A new UK research project could lead to insulin pumps becoming smaller because of advances in concentrated insulin.
Arecor Ltd, a Cambridge-based biopharmaceutical company, has announced that it will partner up with JDRF on a project aimed at perfecting a concentrated form of insulin.
Concentrated insulin acts too slow when placed into humans, but the aim of this 12-month collaboration is to produce a concentrated insulin that acts at the same speed as rapid-acting insulin.
Currently, prandial (mealtime) insulins are available at concentrations of up to 200 U/ml, but Arecor and JDRF hope to develop these insulins at concentrations of up to 1,000 U/ml.
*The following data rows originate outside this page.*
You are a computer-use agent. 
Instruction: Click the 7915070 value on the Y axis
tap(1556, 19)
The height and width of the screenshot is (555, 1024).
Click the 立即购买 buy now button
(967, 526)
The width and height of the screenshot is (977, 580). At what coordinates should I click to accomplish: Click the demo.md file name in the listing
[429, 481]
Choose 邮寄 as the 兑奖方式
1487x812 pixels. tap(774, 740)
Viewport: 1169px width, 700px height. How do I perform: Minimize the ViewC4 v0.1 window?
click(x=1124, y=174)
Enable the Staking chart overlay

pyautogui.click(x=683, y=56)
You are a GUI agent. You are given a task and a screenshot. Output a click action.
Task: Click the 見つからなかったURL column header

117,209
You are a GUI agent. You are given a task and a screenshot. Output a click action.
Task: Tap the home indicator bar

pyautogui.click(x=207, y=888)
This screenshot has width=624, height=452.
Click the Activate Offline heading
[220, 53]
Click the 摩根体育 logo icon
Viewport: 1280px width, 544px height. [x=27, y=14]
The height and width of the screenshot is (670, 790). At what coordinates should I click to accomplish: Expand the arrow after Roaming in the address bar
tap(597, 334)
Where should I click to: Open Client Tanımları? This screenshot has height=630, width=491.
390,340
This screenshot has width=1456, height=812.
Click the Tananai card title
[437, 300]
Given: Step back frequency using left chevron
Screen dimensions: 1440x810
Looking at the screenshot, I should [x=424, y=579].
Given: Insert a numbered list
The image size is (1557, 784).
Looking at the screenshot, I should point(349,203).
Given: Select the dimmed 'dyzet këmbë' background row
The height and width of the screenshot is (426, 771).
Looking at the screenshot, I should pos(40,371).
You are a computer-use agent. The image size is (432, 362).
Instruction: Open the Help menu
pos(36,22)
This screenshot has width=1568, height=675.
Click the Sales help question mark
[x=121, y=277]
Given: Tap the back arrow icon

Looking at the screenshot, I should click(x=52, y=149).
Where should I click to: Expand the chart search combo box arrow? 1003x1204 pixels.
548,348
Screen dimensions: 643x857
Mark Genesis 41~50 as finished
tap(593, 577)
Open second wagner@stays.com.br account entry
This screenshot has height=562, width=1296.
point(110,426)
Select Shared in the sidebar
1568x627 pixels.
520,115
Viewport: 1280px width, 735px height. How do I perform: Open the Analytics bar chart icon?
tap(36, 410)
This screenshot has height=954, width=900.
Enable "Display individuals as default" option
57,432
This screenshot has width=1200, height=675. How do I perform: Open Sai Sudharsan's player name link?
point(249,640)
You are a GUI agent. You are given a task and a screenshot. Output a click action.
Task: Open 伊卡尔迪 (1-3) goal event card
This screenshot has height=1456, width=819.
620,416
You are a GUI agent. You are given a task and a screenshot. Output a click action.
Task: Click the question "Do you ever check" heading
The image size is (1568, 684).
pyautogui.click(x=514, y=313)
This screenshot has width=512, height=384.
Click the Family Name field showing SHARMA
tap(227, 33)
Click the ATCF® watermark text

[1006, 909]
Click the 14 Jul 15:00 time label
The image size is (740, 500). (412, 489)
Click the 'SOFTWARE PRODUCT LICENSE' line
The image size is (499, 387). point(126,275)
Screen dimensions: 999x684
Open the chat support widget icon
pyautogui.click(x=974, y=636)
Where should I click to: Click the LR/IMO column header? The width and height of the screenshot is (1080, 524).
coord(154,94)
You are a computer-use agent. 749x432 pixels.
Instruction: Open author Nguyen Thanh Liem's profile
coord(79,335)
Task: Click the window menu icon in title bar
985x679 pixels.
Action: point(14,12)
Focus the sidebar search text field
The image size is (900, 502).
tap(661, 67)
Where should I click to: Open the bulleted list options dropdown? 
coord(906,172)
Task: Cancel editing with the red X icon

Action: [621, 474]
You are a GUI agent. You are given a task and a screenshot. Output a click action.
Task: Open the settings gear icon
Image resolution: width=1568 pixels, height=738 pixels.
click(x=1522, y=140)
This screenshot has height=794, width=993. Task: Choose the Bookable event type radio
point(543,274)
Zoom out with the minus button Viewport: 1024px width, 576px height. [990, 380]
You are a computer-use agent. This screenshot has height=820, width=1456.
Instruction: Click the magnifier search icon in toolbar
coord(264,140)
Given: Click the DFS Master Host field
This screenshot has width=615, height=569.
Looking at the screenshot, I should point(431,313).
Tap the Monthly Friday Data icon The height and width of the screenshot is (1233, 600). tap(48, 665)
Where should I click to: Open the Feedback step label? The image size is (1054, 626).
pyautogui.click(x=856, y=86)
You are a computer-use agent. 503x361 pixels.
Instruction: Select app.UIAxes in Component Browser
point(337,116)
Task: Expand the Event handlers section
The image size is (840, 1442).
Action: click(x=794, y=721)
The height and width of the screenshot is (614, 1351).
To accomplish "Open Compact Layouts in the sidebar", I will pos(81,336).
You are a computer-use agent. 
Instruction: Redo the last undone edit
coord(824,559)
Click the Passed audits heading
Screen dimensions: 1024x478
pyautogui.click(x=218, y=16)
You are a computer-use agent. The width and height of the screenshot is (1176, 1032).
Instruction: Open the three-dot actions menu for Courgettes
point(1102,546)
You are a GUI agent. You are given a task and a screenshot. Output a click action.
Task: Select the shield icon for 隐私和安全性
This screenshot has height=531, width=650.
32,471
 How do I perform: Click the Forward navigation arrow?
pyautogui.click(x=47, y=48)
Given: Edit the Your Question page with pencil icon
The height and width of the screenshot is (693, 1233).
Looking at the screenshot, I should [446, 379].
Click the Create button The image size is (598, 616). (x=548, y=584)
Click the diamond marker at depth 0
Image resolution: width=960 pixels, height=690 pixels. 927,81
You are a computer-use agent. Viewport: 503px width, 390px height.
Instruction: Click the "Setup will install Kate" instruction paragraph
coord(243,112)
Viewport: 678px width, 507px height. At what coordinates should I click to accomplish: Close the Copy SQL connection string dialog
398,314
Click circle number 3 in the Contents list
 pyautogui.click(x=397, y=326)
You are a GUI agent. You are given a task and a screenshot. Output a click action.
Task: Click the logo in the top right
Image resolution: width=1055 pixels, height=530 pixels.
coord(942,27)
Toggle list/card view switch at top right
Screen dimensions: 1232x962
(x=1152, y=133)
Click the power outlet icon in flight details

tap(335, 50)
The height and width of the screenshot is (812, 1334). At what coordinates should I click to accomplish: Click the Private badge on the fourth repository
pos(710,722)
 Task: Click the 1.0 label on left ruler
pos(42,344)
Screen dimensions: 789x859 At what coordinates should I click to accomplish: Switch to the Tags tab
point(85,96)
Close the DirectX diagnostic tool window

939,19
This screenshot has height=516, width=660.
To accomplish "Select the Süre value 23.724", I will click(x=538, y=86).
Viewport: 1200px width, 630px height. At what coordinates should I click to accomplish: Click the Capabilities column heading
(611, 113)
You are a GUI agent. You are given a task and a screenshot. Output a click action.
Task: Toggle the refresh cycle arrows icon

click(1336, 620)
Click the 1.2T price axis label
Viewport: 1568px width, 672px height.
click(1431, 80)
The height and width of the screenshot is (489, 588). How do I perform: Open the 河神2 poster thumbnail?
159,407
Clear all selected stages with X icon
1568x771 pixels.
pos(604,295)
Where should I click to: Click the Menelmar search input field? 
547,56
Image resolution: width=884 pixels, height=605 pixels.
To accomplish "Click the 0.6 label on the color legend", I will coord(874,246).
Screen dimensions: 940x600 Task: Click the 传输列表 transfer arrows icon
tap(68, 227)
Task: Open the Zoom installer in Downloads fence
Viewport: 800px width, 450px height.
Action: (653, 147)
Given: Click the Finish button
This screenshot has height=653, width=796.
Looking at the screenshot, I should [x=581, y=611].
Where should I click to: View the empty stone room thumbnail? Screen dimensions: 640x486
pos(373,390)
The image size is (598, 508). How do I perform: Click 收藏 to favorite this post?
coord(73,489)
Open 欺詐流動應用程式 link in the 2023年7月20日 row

This could provide a superior mealtime insulin product for people requiring more than 200 U/day and reduce the dosing volume by five to 10-fold.
Furthermore, the insulin could be held in a smaller vial in an insulin pump, enabling the whole pump to shrink.
This could be an exciting development for people with type 1 diabetes. Insulin pumps and other wearable devices and implants are becoming a critical development in diabetes treatment, and reducing sizes could make them less intrusive and heavy.
Karen Addingto, Chief Executive of JDRF in the UK, said: “Evidence shows insulin pumps can help people with type 1 diabetes live healthier for longer. Allowing these pumps to become smaller would make them even better tools for everyone living with the disease, including small children. We are delighted to partner and collaborate with Arecor.”
Sarah Howell, CEO of Arecorn, added: “We are delighted to be partnering with JDRF as a leading global organisation in type 1 diabetes research. This partnership will accelerate the development of Arecor’s reformulated, ultra-concentrated, rapid-acting insulin programme which is a critical unmet need in the drive towards the next generation of miniaturised insulin delivery technology.
“Ultra-concentrated insulin is an important product component in our portfolio of next generation diabetes products.”